Why do we direct approach women instead of a situational, indirect, or overly complex approach? It's simple physics...
You see a
hot-looking girl and you roll on up to her, “Hi, what’s your name?”
And it begins.
Either she’ll like the way you
look – or she won’t.
Either she’ll like the way you
talk – or she won’t.
Either she’ll like your
image/personality – or she won’t.
She’ll decide on your look in
less than a second.
She’ll decide on your voice tone
the second you say ‘Hi!’
She’ll decide on your
image/personality within the following 3 seconds ~ 1 minute.
Just keeping it 100% real here,
guy.
If you look like a muscular version
of Leonardo DiCaprio, all blonde-haired and blue-eyed and into surfing and
salsa dancing, and she’s into short, dark-skinned, Hip-Hop dancers, then you’re
most likely SOL (s**t outta luck).
Either she likes the way you look
– or she doesn’t.
Every woman’s got her ‘type’; the
kind of guy she sees herself (in her mind’s eye) riding off into the sunset
with.
That’s the guy she dreams about
and hopes will walk up to her someday, all bold as brass, and sweep her off her
feet. All good news if you match that image, not too good if you’re with her –
looking all different from her ‘Dream Guy’ – and ‘Mr Perfect’ waltzes into the
club, bar, or her office while you’re not there. Color her gone.
See, you can get her, but you
probably won’t be able to keep her.
The pickup artists and gurus will
tell you that looks don’t matter.
They’ll tell you that your words
and body language can override her being into a guy’s looks.

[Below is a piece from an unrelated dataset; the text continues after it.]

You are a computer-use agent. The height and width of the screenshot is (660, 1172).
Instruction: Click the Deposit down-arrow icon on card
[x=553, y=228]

At DateMasters, we’ll call B.S.
on the B.S. that is.
Of course looks matter for women.
They always have (unless she is a
Golddigger or a Mercenary – for those women you’re ALWAYS young & gorgeous
… as long as you’ve got what she wants).
Despite what they say. How could
a creature who spends hours in a mall looking for a perfect shade in a lousy
pair of freakin’ shoes, not care ‘all that much’ about how her guy looks?
You mean to tell me women swoon
over Brad Pitt, Robert Pattinson, Justin Bieber, Ryan Seacreast, Chris Evans,
and Liam Hemsworth because of their noble personalities?
Yeah, riiiiight.
Pul-lease.
We always tell our guys to keep
their opening words simple when they approach her in order to avoid what we
call ‘false positives.’
It doesn’t matter that she talks
to you when you asked her where the bookstore was – perhaps she’s simply be
polite.
It doesn’t matter that she tells
you which cologne smells better on which wrist – perhaps she’s just bored and
you’re filling the role of entertaining dancing monkey.

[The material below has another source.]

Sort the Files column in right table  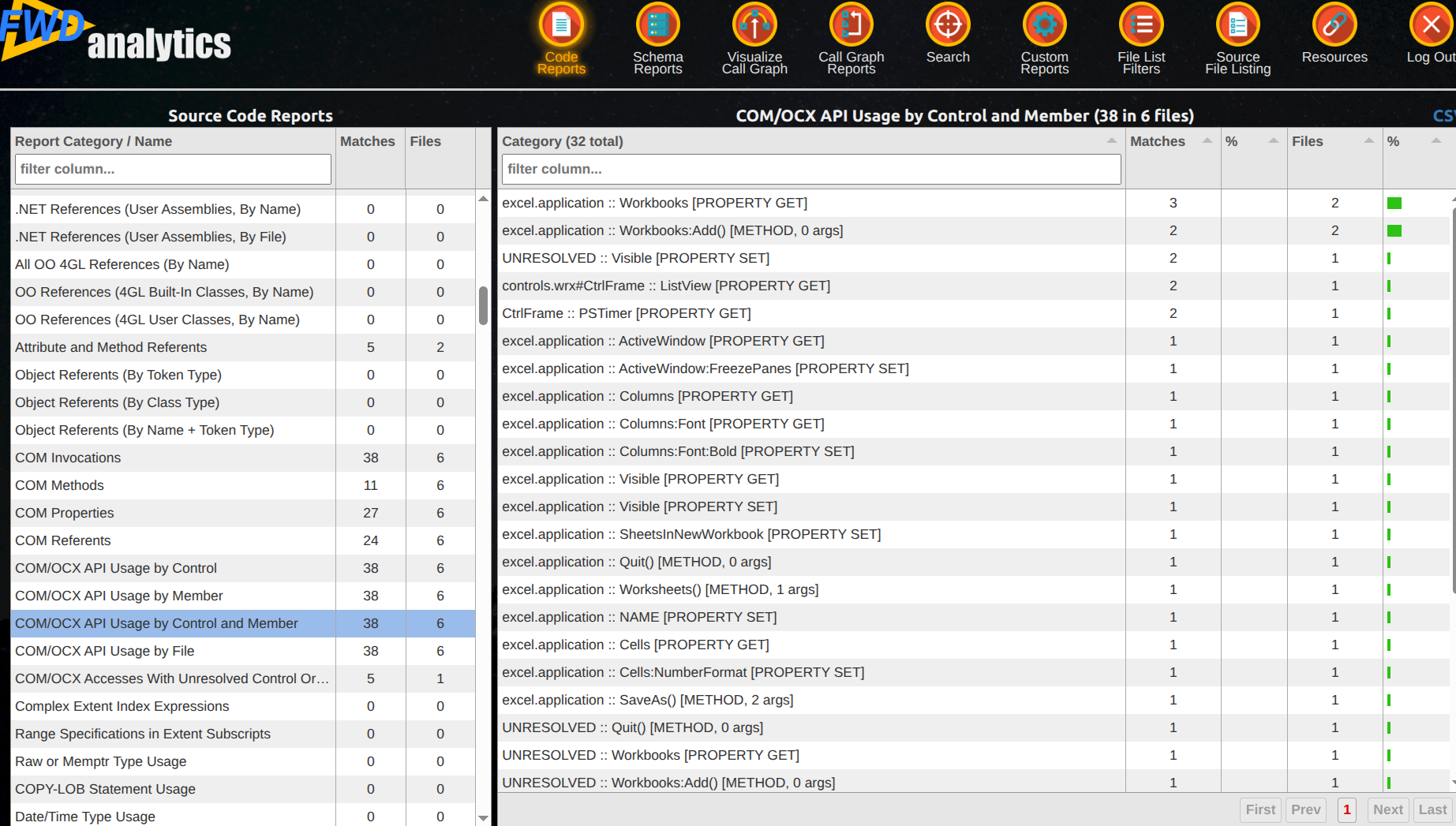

It doesn’t matter that she tells
you who lies more, women or men – perhaps she’s just amazed someone would roll
out such a lame opener 7 years after ‘The Game’ was published and every girl
knows all about the PUAs and their silly games. We avoid all those ‘situational’
‘interactive’ and ‘opinion’ openers because we know none of that fluff matters.
What matters is that she gives
you her name, her phone number, and accepts your date offers when you call her
up. Since that’s the most important information we want and need, we say ‘Why
wait? Get to it!’
We go for her name right away
because we know unless she likes our look we probably won’t get it.
Good!
We don’t want to date a girl who
isn’t into us for our looks anyways.
Bye and have a nice life.
We go for the phone number
because it allows us a really simple way to contact her for a date, but, more
importantly, it allows us to evaluate how much she likes our image/personality
since we know the faster she turns over her digits the more she probably likes
us (or wants/needs a free meal/some company, but we’ll figure that out during
the actual date).
Why waste time beating around the
bush when we know what we want and know which kind of girls will give it to us?
Bottom Line: IF she likes our looks and our image/personality right outta the
chute, she’ll happily give us her name, her phone number, and accept our date
offer.
Otherwise, not.
Pretty simple, non?
Then, years from now, when we’re
all happy and giddy celebrating our 55th wedding anniversary, you can smile
softly when she turns to you and says, “You know, you had me all those years
ago when you said ‘Hi! What’s your name?’”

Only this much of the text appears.